Выше поднялось солнце, и золотисто-розовое небо стало шелковисто-голубым: утро утвердилось в своих правах. Теперь во всех парках и скверах города замелькали пёстрые, праздничные платья.
Московские улицы заполнились военными грузовиками. Это тысячи детей катались по городу на больших военных машинах, размахивая цветными флажками, распевая песни. Среди этих детей была и Наташа Ратикова.
Песок, который берегли для тушения зажигательных бомб, а проще сказать «зажигалок», теперь увозили на детские площадки. Из огромных шаров воздушного заграждения выпустили газ, и девушки-солдаты пронесли по улицам в последний путь серо-зелёную оболочку «воздушных слонов».

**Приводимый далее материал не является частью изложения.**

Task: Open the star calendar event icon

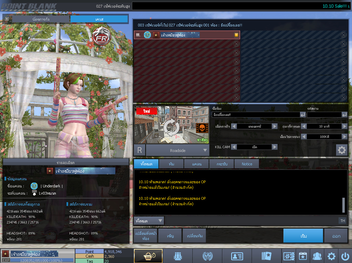Action: click(302, 256)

Над Кремлём полыхало Красное знамя. Ночью его освещали сотни прожекторов, днём — лучи солнца. И наше знамя плыло по небу, переливаясь на свету.
ПАРАД
В тот день с утра накрапывал дождик. Но это никак не могло омрачить праздник.
Да, это было необычайное лето, совсем не похожее на все другие. Хотя ведь всегда удивителен расцвет деревьев, появление цветов, смена белоснежной простыни зимы на яркость и пестроту лета.

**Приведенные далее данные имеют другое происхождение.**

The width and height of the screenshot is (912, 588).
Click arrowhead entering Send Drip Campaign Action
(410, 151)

А в ту незабываемую весну сорок пятого года Володя по-особому ощущал праздник природы. Как-то утром, посмотрев в окно, поразился обилию почек на дереве, ставших видимыми за одну только ночь.

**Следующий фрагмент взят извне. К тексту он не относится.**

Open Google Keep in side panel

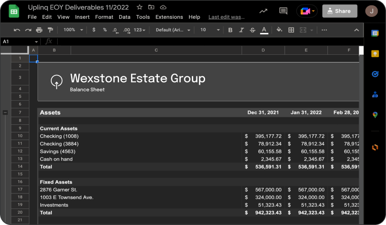coord(375,54)
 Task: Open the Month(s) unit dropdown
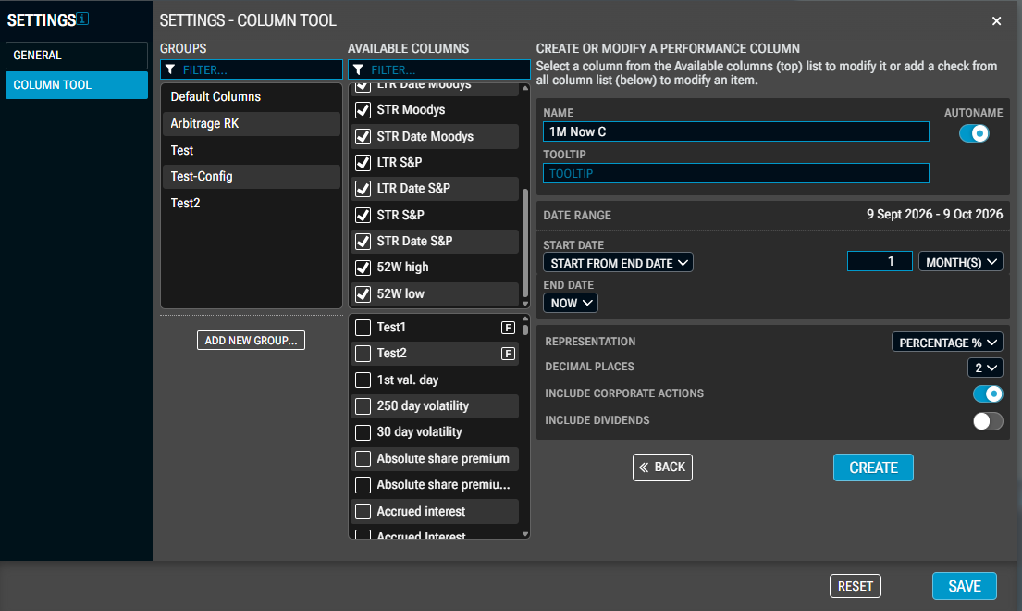[x=961, y=261]
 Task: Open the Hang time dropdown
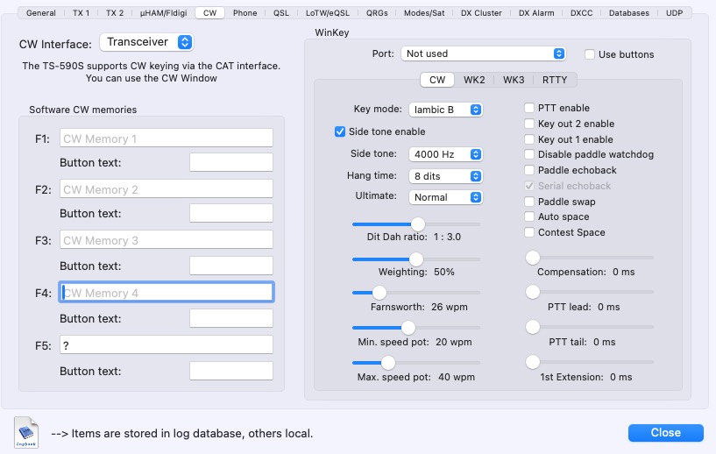[445, 175]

Накануне прошумел тёплый дождик. А следующим утром дерево будто задымилось зеленоватой дымкой. И пошли, пошли светлые клейкие листочки. Казалось, природа радовалась и салютовала Победе. Весна переходила в лето, как всегда, то тёплыми днями, то холодными. Но радостными были все дни, ибо это были дни года Победы.
А в день парада даже дождь казался радостным и весёлым: сквозь струи пробивался вдруг солнечный луч, и дождь становился блестящим, искрящимся, сверкающим, праздничным. Ната прыгала на одной ножке и повторяла:
Дождик, дождик,Тра-ля-ля,Дождик, дождик —Не беда.Володя при этом подумал: «Надо же, Натку охватила такая радость, что она уже сочиняет стихи».
В эти дни Наташа играла в войну, но совсем не так, как прежде. Девчонка, а поди ж ты, потребовала, чтобы кукле сшили белый передник с красным крестом, и была она уже не Машка, а санинструктор. Слово-то такое, что у Натки получалось сплошное «шу-шу-шу», а всё равно требовала, чтобы Машку называли санинструктором. И медвежонка Мишку аттестовала. Был он теперь старшиной.
Что говорить: куклина коляска и та у Натки стреляла.
— Что это? — спрашивал Володя.
И Наташа говорила:
— Орудие!..
В одной небольшой комнате Ратиковых беда была с игрушками Наташи: мешали, путались под ногами, создавали беспорядок, хотя было их не так-то много. Все они были довоенные. За годы войны Наташа не получила ни одной новой игрушки. Может быть, именно потому она особенно берегла и лелеяла старые. А когда переименовывала старые, становились как бы новыми.